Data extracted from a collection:

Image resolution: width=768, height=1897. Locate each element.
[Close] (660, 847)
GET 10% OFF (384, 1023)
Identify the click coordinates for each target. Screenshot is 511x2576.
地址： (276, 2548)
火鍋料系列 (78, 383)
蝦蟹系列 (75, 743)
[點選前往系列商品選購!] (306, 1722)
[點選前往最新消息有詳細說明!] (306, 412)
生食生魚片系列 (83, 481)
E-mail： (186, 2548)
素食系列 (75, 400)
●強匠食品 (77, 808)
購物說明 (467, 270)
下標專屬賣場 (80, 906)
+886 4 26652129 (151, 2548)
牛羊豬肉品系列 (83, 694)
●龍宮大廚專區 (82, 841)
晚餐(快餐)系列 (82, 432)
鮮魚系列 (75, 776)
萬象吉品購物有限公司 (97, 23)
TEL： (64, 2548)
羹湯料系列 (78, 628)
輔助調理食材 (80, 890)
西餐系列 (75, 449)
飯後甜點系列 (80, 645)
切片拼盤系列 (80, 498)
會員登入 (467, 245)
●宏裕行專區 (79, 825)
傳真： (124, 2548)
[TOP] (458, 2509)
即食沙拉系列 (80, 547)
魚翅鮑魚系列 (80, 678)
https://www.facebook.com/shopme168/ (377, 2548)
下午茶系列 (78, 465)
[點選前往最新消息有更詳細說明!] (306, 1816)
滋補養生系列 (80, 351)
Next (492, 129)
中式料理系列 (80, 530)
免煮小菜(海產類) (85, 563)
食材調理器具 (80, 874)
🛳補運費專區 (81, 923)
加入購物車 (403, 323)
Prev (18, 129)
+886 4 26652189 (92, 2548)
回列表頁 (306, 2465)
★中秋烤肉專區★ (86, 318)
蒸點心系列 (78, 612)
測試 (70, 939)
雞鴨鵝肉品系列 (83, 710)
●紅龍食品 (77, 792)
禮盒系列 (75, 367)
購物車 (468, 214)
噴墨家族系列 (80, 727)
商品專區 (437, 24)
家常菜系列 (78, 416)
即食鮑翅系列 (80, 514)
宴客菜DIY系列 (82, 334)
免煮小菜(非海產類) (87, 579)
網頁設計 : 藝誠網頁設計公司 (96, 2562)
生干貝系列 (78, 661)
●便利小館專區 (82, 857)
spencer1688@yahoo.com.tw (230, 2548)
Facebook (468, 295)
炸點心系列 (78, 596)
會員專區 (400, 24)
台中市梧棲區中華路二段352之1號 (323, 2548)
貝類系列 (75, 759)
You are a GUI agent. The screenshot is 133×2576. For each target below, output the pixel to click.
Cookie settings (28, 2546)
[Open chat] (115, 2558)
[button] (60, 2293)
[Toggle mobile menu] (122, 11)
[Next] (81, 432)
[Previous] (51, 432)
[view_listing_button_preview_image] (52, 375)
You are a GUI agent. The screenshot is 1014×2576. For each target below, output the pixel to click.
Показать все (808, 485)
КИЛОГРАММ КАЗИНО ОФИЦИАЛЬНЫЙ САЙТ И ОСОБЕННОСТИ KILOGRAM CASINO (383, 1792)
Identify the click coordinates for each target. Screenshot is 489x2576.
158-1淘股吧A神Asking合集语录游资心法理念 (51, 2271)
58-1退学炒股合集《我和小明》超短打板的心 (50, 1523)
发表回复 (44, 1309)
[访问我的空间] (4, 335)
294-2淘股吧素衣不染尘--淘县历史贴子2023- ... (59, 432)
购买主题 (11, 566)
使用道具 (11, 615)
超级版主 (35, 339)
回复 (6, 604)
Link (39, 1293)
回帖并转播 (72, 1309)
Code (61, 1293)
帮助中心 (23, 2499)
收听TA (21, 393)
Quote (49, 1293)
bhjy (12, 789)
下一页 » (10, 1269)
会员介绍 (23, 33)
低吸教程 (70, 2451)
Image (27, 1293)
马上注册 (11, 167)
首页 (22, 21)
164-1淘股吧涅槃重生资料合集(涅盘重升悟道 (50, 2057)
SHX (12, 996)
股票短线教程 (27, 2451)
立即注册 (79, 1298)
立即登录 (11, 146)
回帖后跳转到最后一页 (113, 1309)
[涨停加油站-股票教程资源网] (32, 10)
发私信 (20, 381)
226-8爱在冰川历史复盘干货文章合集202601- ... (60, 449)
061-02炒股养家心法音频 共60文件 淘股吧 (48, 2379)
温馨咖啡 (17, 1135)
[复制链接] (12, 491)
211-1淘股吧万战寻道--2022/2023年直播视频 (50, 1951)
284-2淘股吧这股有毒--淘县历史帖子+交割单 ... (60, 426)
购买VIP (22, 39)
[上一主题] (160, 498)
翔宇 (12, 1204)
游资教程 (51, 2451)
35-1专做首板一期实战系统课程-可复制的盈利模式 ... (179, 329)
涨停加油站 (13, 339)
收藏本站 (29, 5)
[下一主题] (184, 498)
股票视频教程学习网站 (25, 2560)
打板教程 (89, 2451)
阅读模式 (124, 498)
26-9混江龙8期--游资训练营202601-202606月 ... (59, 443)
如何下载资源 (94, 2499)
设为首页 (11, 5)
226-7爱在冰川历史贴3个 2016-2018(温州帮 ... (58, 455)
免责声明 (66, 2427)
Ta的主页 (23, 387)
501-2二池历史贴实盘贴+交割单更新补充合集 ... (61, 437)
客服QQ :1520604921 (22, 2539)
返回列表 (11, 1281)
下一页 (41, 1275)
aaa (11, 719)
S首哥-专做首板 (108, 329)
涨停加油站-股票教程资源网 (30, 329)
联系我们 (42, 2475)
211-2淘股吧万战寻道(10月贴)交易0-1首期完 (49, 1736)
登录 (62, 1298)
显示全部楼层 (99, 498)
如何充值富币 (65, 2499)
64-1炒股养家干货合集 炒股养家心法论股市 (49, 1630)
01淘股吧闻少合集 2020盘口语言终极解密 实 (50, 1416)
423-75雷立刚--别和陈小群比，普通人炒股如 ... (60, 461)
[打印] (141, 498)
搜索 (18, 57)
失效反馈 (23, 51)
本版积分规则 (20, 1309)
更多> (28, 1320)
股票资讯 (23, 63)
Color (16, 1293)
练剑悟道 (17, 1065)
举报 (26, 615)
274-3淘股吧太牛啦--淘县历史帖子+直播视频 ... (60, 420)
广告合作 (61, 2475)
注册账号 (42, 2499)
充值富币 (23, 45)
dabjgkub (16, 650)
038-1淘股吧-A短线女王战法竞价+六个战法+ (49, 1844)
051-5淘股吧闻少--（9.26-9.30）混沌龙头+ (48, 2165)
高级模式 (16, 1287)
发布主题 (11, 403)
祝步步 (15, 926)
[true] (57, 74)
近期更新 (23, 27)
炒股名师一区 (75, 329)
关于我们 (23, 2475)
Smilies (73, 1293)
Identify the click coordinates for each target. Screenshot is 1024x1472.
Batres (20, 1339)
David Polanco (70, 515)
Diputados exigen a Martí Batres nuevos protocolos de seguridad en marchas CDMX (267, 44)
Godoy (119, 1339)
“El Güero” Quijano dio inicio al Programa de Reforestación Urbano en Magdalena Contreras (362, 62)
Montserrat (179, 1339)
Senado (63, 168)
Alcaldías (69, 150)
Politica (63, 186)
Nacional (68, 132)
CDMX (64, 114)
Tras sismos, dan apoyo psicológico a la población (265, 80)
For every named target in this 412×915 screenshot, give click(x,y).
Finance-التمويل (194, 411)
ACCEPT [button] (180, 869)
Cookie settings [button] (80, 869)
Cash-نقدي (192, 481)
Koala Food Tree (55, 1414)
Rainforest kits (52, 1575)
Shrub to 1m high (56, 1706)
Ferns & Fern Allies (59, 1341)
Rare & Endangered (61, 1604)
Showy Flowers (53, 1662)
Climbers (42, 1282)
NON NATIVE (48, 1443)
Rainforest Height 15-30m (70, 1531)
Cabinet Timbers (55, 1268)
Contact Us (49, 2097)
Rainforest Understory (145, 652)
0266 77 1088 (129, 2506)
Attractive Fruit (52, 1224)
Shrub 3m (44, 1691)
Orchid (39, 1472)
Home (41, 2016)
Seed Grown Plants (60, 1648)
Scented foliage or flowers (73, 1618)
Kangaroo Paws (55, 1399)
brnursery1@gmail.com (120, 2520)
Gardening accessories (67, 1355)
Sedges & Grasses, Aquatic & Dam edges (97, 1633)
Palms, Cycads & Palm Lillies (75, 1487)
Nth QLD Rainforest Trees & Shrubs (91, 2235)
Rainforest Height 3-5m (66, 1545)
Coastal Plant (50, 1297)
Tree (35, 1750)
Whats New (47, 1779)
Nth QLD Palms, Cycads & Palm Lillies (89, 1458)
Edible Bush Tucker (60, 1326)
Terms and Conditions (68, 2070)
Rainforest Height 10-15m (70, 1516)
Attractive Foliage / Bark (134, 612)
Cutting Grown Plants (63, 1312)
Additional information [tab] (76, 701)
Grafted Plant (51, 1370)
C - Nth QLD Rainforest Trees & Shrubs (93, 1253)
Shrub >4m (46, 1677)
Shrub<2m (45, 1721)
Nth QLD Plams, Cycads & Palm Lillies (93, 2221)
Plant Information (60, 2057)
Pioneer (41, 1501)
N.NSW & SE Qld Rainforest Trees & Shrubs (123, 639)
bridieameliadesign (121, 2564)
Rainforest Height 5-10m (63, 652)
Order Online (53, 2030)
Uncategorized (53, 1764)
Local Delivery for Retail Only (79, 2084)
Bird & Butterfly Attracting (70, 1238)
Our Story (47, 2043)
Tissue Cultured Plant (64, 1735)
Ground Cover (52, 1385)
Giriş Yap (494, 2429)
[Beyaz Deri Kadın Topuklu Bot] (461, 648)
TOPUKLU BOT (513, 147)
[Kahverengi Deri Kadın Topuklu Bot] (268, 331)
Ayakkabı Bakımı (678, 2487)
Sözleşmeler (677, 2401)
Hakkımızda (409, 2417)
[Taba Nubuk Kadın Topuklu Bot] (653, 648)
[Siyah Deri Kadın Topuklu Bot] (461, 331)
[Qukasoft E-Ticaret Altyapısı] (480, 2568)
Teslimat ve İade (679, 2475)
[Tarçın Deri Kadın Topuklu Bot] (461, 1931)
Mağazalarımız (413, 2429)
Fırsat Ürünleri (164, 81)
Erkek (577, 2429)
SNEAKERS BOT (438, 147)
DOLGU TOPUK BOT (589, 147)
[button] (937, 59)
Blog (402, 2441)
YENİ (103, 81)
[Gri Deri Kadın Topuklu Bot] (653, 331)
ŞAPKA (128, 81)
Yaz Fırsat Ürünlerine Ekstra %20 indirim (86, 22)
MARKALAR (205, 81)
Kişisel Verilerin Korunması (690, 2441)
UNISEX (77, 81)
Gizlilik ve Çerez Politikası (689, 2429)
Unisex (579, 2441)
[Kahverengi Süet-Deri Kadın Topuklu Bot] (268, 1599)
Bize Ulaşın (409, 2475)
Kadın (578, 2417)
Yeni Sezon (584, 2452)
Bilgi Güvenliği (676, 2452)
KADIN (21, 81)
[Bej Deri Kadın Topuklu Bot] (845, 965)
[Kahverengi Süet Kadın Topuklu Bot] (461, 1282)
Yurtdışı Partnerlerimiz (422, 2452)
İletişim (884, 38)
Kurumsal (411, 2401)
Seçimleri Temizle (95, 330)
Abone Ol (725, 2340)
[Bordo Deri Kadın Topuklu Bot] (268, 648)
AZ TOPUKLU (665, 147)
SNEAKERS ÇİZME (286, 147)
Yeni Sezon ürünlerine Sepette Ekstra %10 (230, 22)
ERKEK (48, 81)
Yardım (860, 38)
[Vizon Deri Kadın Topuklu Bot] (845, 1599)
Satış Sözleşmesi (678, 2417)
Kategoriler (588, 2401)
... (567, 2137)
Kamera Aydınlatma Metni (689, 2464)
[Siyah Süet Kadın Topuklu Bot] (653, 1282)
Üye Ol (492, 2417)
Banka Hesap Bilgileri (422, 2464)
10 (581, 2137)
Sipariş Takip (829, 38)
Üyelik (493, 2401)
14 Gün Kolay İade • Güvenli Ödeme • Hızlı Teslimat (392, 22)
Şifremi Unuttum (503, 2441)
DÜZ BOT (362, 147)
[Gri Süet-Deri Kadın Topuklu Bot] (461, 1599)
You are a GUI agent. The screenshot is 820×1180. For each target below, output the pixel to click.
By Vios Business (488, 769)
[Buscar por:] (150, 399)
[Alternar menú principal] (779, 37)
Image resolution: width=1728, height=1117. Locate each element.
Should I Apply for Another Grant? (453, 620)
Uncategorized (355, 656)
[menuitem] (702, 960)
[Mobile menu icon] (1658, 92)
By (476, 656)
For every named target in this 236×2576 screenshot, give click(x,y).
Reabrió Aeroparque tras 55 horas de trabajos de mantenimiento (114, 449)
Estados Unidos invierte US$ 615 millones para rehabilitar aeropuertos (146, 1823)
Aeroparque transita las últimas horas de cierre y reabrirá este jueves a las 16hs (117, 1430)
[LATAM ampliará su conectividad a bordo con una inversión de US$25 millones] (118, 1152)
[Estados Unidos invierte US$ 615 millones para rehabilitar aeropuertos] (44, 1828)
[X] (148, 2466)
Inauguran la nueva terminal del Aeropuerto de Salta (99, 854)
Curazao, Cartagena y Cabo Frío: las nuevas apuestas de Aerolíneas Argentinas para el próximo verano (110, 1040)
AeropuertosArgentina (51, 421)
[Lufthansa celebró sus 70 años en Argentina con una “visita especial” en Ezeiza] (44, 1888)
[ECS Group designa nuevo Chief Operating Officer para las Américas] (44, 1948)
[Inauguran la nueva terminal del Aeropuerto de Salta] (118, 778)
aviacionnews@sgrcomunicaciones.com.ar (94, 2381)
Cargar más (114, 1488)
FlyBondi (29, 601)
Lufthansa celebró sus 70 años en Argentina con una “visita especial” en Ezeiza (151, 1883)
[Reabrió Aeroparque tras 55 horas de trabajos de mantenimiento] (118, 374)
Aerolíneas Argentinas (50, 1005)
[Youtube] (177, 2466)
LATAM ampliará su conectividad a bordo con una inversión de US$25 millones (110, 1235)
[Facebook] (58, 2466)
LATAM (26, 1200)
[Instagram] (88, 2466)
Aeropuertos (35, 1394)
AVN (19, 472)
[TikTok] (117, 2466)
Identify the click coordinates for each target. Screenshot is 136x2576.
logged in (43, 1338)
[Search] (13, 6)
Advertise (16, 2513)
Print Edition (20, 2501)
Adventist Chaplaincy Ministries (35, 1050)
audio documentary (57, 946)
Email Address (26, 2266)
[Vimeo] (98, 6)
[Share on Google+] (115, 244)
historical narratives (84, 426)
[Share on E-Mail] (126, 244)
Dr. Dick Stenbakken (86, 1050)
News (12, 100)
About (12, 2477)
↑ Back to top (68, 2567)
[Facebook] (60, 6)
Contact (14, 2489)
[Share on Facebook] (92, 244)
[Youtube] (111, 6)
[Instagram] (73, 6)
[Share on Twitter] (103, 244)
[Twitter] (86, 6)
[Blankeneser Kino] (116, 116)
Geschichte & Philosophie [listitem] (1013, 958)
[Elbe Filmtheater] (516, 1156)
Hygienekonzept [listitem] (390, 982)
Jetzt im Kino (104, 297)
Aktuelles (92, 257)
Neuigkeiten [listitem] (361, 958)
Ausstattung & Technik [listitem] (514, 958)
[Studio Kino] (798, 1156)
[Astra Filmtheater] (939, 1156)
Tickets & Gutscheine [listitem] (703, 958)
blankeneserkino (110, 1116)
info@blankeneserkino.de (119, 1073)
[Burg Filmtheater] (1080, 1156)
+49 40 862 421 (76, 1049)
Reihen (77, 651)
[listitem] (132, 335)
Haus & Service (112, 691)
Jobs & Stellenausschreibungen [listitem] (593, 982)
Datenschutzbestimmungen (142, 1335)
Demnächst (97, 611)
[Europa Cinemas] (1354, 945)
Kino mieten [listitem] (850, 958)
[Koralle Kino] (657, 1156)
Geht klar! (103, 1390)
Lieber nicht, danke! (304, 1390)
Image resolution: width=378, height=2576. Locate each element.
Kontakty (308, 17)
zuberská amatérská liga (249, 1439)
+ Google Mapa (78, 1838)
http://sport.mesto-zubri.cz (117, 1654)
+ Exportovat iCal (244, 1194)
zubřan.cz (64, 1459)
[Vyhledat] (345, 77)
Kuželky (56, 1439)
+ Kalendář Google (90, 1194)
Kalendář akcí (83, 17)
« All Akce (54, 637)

Goal of the exercise: Copy each line of the data that contains the word "terminal", leaving the other lines out.

Answer below:
Inauguran la nueva terminal del Aeropuerto de Salta (99, 854)
[Inauguran la nueva terminal del Aeropuerto de Salta] (118, 778)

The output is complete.